When I was a brand new mom simultaneously dealing with a post-birth RA flare and learning how to take care of my weeks-old newborn, I was lucky enough to find a great new parents support group. Every week we would go around the room and each of us was given a chance to talk about the parenting challenges we were currently facing. Some mamas talked about sleep issues they were having with their babies. Others talked about disagreeing with their husband’s different parenting styles. Some struggled over choosing whether to stay home or go back to work. After each person shared her concerns, the facilitator and the others in the group offered up any suggestions they had for facing that particular challenge.
After attending the group for a few weeks and feeling a bit more comfortable, I finally took a deep breath and opened up to the other moms about having RA and struggling with some of the more physical aspects of motherhood. Nobody had any particular suggestions for me, but they did listen to me and it felt nice to acknowledge my struggles out loud.
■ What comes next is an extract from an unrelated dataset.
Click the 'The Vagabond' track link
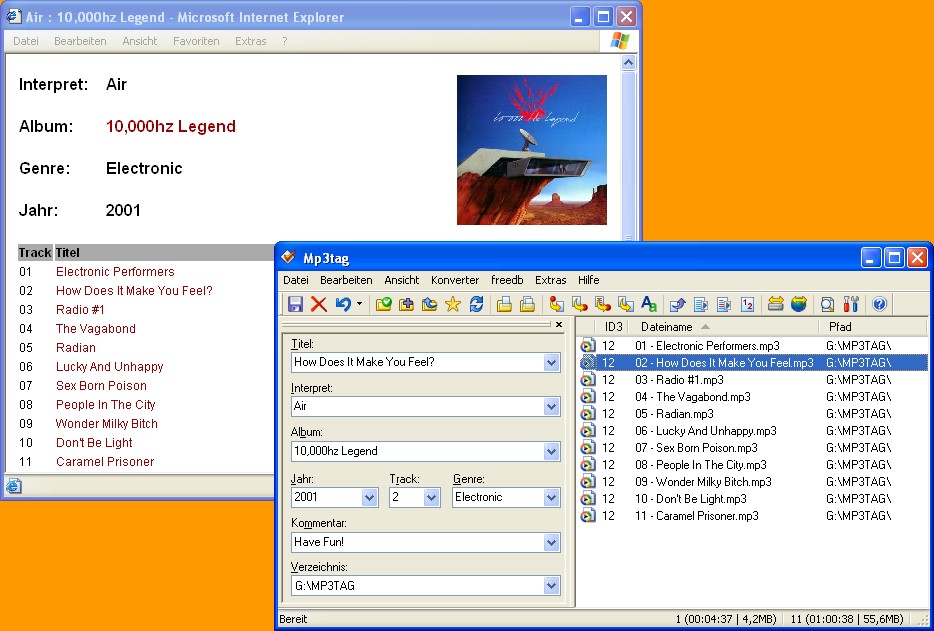This screenshot has width=934, height=631. pyautogui.click(x=96, y=329)
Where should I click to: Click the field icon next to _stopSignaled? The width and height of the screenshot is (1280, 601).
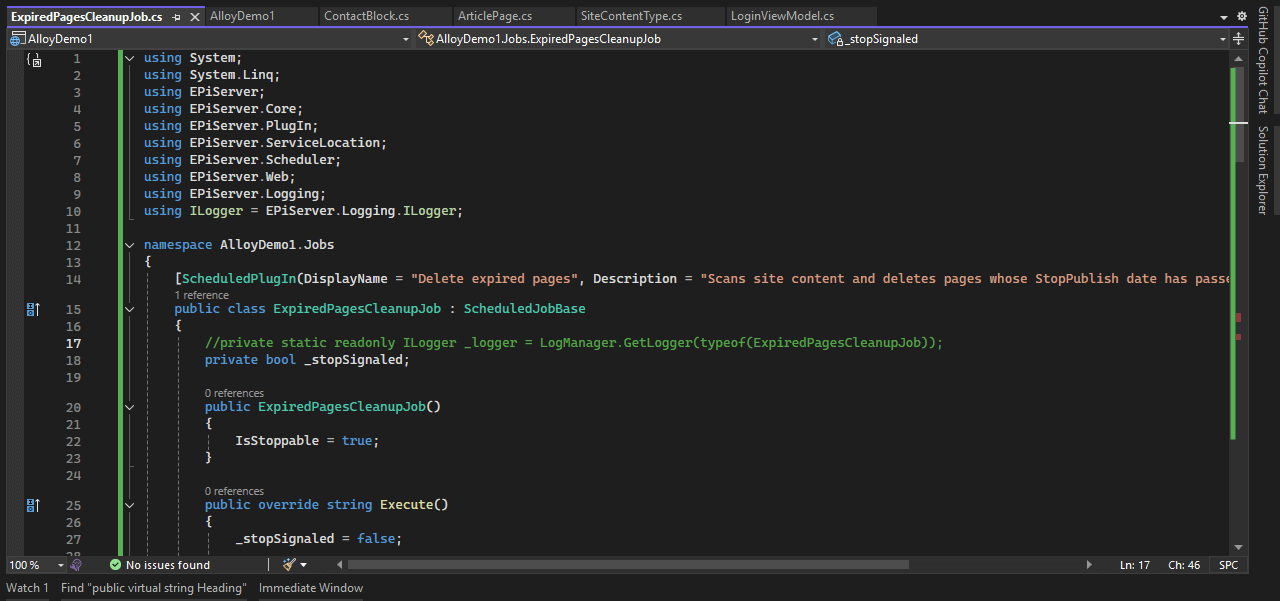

When the facilitated part of the group was over, the new moms would often hang around and talk to each other for a while. At the time I didn’t really know anyone with kids, so I was excited for the opportunity to make friends with some other moms. On the day I spoke up about my RA, one of the moms asked me for my phone number and email address. I was delighted! I thought she wanted to arrange a play date or maybe go out for lunch or coffee or something.
But, as it turned out, she didn’t really want to get to know me any better. Instead, she wanted to talk about my RA. But she didn’t want to hear about my experiences or share her personal experiences with arthritis. Nope. Instead she wanted to offer me the miracle cure.
“Rheumatoid arthritis,” she told me with extreme authority, “is caused by bacteria. You just have to get the bacteria out of your system. I can email you some information on something you can take to get the bacteria out of your body.”
I was flabbergasted. I had heard stories about “miracle cures” (my favorite being to eat seven gin-soaked raisins every day!) but I had never been offered one so blatantly or in person. I had zero idea how to respond. I mean, while there is actually some scientific evidence that bacteria could be linked to triggering RA, it is certainly not as simple as “just get the bacteria out of your body and then you’ll be fine for the rest of your life hooray!!” Because if there really was something so simple and foolproof, don’t you think my army of doctors would have mentioned it by now?!?
I reminded myself that I was at a support group and trying to make new friends, so I tried to be polite and keep the friendly vibe going. After taking a few deep breaths, I told her I had never heard that theory and asked how she had heard about it. She said a homeopathic doctor had told her about it. I responded that while natural remedies are certainly worth looking into, and while I have even heard of them working for some people, RA is actually quite a serious disease. I told her that even kids can get similar types of arthritis and that most people with RA require serious medications to keep their symptoms under control.
Despite my attempts to politely educate her based on fact, this woman was adamant. She responded I wouldn’t need to take dangerous medications if I just got the bacteria out of my body. She said it was a matter of me being willing to do it, and if I didn’t want to try it was my own choice to have a lifelong condition. It was at this point that I thanked her for her information – yes, for some reason I actually thanked her – and I changed the subject to how cute her daughter was.
I left the support group feeling extremely out of sorts. I felt frustrated that I hadn’t been able to do a better job educating her about the realities of life with RA. I was offended that she thought she could manage my health better than I could. And while I knew the logic was completely absurd, the implication that my struggles with RA had been some kind of “choice” on my part left me feeling pretty awful. No one chooses to have a lifelong illness.
Of course, I was also a vulnerable new mom at the time – overwhelmed, under-rested, and looking for support. I’d like to think I would do a better job standing up to someone like her today.
Have you ever been offered “the miracle cure”? How did you respond?